Point-of-care diagnostic assay for the detection of Zika virus using the recombinase polymerase amplification method

The sudden and explosive expansion of Zika virus (ZIKV) from the African continent through Oceania and culminating in the outbreak in South America has highlighted the importance of new rapid point-of-care diagnostic tools for the control and prevention of transmission. ZIKV infection has devastating consequences, such as neurological congenital malformations in infants born to infected mothers and Guillain–Barré syndrome in adults. Additionally, its potential for transmission through vector bites, as well as from person to person through blood transfusions and sexual contact, are important considerations for prompt diagnosis. Recombinase polymerase amplification (RPA), an isothermal method, was developed as an alternative field-applicable assay to PCR. Here we report the development of a novel ZIKV real-time reverse transcriptase RPA (RT-RPA) assay capable of detecting a range of different ZIKV strains from a variety of geographical locations.
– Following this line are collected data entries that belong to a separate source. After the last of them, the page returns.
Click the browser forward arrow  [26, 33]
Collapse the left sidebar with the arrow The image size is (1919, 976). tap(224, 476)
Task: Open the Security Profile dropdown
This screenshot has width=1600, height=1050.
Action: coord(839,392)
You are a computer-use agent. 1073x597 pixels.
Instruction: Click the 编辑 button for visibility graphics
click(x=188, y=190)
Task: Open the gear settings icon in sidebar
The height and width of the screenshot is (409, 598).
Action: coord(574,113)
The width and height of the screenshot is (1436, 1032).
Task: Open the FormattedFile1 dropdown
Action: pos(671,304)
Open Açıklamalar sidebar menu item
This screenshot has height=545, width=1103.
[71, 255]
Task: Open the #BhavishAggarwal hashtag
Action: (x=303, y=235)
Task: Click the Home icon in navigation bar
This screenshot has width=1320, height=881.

The ZIKV RT-RPA was shown to be highly sensitive, being capable of detecting as few as five copies of target nucleic acid per reaction, and suitable for use with a battery-operated portable device. The ZIKV RT-RPA demonstrated 100 % specificity and 83 % sensitivity in clinical samples. Furthermore, we determined that the ZIKV RT-RPA is a versatile assay that can be applied to crude samples, such as saliva and serum, and can be used as a vector surveillance tool on crude mosquito homogenates. Therefore, the developed ZIKV RT-RPA is a useful diagnostic tool that can be transferred to a resource-limited location, eliminating the need for a specialized and sophisticated laboratory environment and highly trained staff.